[TASK PROMPT]:
Where a line in the data below includes the word "will", count it. State the total and nothing more.

[RECORDS TO PROCESS]:

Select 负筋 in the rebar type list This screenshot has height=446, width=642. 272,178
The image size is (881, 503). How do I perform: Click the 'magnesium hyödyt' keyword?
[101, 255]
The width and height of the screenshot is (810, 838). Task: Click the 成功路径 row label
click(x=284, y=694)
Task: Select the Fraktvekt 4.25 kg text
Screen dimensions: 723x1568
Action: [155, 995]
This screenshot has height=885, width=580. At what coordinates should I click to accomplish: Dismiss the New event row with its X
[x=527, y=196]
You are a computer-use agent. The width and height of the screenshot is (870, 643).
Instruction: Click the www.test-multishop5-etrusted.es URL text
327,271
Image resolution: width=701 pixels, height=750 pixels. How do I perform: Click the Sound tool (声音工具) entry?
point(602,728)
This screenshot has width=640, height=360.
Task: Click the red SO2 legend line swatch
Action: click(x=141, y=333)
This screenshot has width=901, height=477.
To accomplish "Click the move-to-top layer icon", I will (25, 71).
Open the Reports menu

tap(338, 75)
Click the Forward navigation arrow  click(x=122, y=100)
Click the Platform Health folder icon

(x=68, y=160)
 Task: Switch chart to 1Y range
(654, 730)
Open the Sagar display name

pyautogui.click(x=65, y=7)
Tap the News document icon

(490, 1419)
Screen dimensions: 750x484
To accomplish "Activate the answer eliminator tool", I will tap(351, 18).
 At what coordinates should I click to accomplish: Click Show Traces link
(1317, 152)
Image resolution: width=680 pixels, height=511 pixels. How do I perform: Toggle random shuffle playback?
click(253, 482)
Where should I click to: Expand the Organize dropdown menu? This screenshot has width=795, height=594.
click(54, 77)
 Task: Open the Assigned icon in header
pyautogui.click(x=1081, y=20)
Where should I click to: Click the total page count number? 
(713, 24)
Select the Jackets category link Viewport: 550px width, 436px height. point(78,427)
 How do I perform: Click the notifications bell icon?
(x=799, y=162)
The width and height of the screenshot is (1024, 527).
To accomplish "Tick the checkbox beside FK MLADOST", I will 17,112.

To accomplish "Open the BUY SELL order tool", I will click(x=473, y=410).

[ANSWER FOR THIS EXERCISE]:
4